# START OF Data for the task

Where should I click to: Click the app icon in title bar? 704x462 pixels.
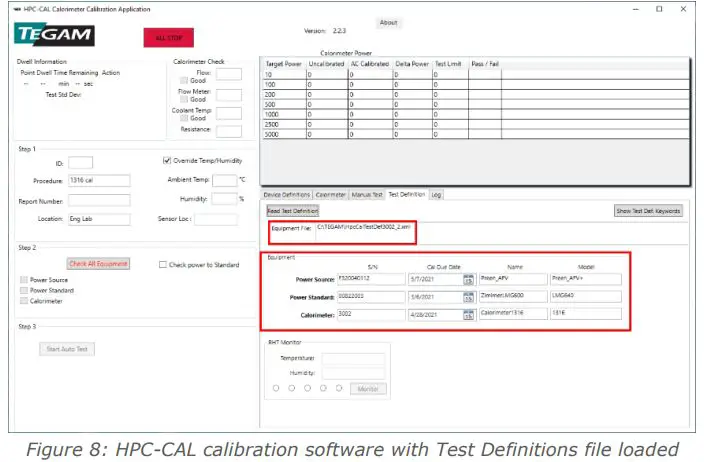(x=17, y=9)
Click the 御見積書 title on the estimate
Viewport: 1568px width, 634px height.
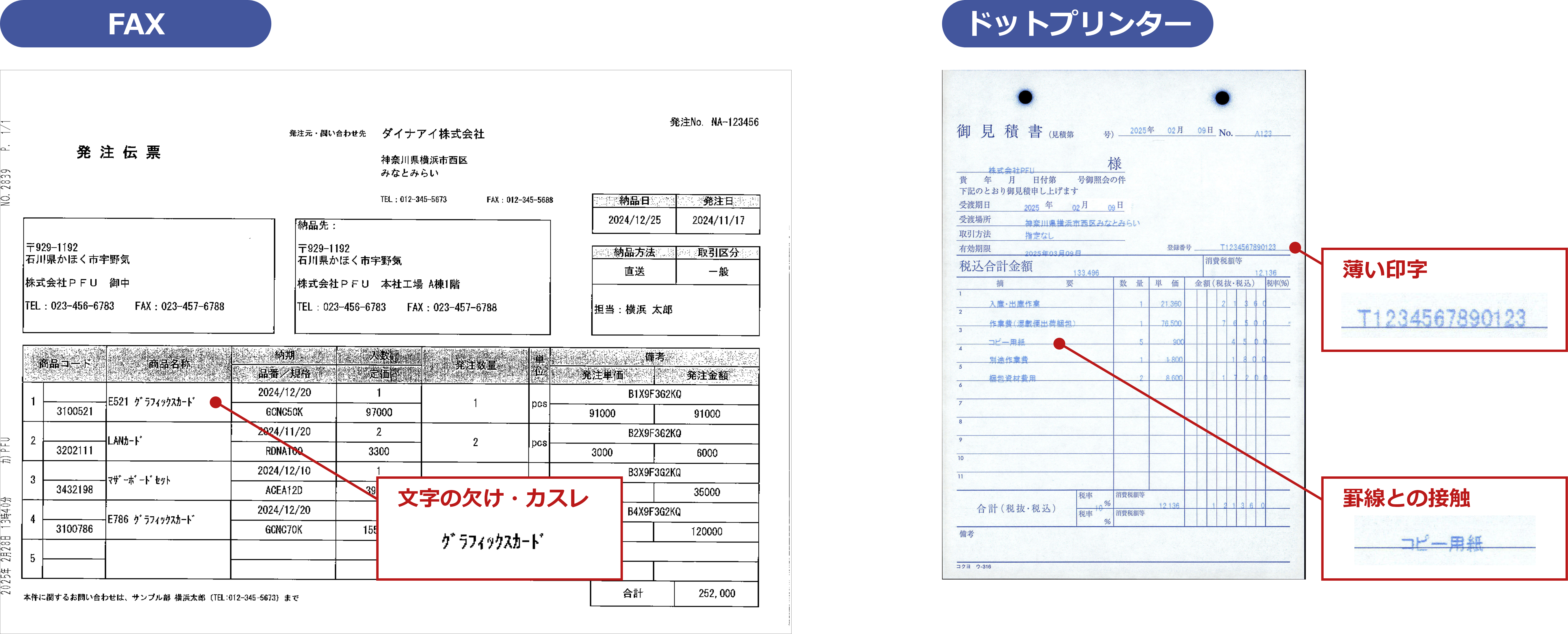pyautogui.click(x=999, y=132)
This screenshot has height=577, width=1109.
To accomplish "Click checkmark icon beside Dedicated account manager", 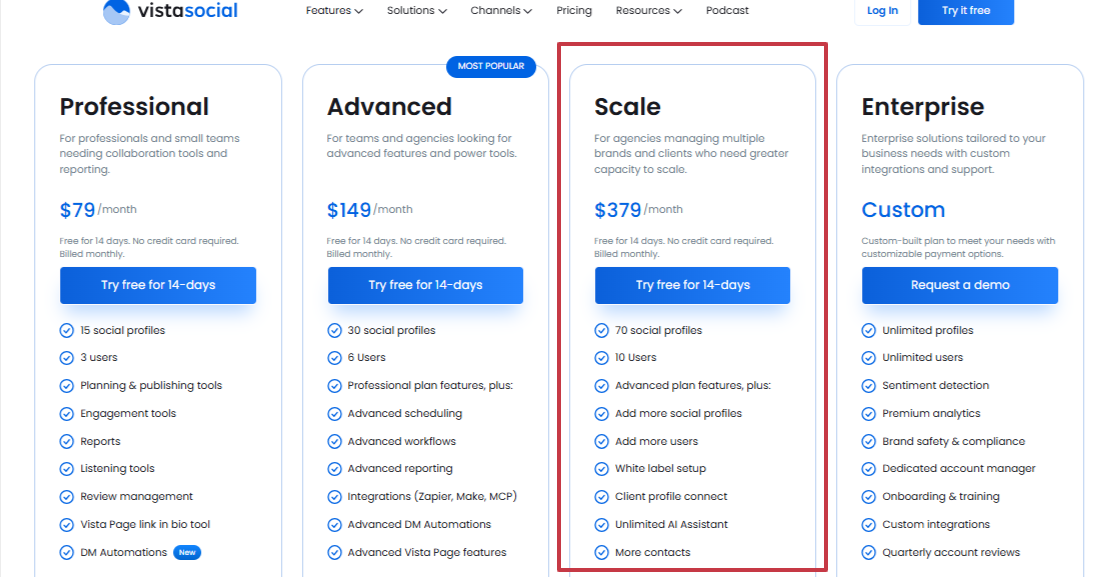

# END OF Data for the task

| Task description |
Render the data above as a JSON list of strings, one string per line, skipping any blank lines and leaving the pictures out.

| Expected output |
[
  "Where should I click to: Click the app icon in title bar? 704x462 pixels.",
  "(x=17, y=9)",
  "Click the 御見積書 title on the estimate",
  "Viewport: 1568px width, 634px height.",
  "pyautogui.click(x=999, y=132)",
  "This screenshot has height=577, width=1109.",
  "To accomplish \"Click checkmark icon beside Dedicated account manager\", "
]